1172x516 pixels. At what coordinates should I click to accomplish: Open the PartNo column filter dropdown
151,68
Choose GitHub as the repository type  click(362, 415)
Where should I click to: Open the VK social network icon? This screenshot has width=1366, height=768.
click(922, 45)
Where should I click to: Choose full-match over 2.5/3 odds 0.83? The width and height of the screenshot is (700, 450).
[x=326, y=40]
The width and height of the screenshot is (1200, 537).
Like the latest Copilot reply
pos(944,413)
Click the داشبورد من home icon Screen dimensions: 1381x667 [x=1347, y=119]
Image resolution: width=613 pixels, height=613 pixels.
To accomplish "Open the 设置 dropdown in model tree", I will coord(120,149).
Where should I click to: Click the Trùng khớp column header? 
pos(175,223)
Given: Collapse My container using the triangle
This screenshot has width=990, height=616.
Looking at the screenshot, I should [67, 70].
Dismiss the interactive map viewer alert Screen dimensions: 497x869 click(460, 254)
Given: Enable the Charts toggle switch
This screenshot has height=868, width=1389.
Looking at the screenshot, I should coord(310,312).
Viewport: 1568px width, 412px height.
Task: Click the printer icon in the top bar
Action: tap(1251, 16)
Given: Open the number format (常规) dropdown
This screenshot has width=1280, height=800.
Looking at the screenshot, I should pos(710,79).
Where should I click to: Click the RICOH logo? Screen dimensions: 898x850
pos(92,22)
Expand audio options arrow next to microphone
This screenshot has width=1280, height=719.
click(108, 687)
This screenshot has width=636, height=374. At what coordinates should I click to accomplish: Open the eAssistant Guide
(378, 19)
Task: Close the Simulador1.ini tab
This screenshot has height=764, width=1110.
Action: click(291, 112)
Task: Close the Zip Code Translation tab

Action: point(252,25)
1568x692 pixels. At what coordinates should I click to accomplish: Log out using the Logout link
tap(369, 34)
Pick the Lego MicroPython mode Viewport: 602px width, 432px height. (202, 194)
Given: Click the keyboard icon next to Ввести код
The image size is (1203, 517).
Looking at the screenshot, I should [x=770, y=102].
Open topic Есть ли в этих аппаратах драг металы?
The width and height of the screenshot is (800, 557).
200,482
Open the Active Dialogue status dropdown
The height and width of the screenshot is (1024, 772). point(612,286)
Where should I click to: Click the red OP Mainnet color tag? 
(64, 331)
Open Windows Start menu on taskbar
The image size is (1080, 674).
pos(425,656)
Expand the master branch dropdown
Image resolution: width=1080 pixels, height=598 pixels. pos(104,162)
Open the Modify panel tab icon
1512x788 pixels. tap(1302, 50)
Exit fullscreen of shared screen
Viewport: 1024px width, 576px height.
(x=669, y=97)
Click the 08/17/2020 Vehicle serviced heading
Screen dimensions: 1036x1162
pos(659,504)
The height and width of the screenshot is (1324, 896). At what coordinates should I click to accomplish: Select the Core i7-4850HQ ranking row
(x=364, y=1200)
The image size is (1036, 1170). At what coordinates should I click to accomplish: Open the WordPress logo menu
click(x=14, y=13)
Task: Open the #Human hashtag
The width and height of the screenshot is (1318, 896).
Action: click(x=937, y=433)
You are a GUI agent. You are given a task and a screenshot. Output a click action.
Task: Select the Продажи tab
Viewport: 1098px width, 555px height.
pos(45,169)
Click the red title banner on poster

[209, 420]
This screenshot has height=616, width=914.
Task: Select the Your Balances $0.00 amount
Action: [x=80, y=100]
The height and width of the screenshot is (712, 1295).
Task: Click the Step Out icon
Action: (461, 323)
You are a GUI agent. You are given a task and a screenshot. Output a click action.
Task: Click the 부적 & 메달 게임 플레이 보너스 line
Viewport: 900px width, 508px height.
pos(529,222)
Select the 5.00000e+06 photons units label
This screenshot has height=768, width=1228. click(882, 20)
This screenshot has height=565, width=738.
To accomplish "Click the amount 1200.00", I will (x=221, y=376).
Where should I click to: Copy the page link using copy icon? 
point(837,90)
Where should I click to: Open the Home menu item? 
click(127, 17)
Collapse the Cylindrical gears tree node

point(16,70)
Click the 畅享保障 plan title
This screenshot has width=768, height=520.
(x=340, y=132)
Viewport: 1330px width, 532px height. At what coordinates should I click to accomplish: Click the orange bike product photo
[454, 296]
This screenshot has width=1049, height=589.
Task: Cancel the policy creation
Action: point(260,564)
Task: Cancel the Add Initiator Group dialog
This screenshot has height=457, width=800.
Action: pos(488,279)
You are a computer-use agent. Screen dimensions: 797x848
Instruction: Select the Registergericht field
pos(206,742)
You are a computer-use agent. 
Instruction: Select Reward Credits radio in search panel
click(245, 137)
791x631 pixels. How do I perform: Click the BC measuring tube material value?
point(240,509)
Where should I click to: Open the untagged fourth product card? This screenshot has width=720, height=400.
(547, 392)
******************************
> [What to do]
Wherever a line of the entries holds the string "will", copy that line.

> [Response box]
To accomplish "Open the 设置 dropdown in model tree", I will coord(120,149).
To accomplish "Click the amount 1200.00", I will (x=221, y=376).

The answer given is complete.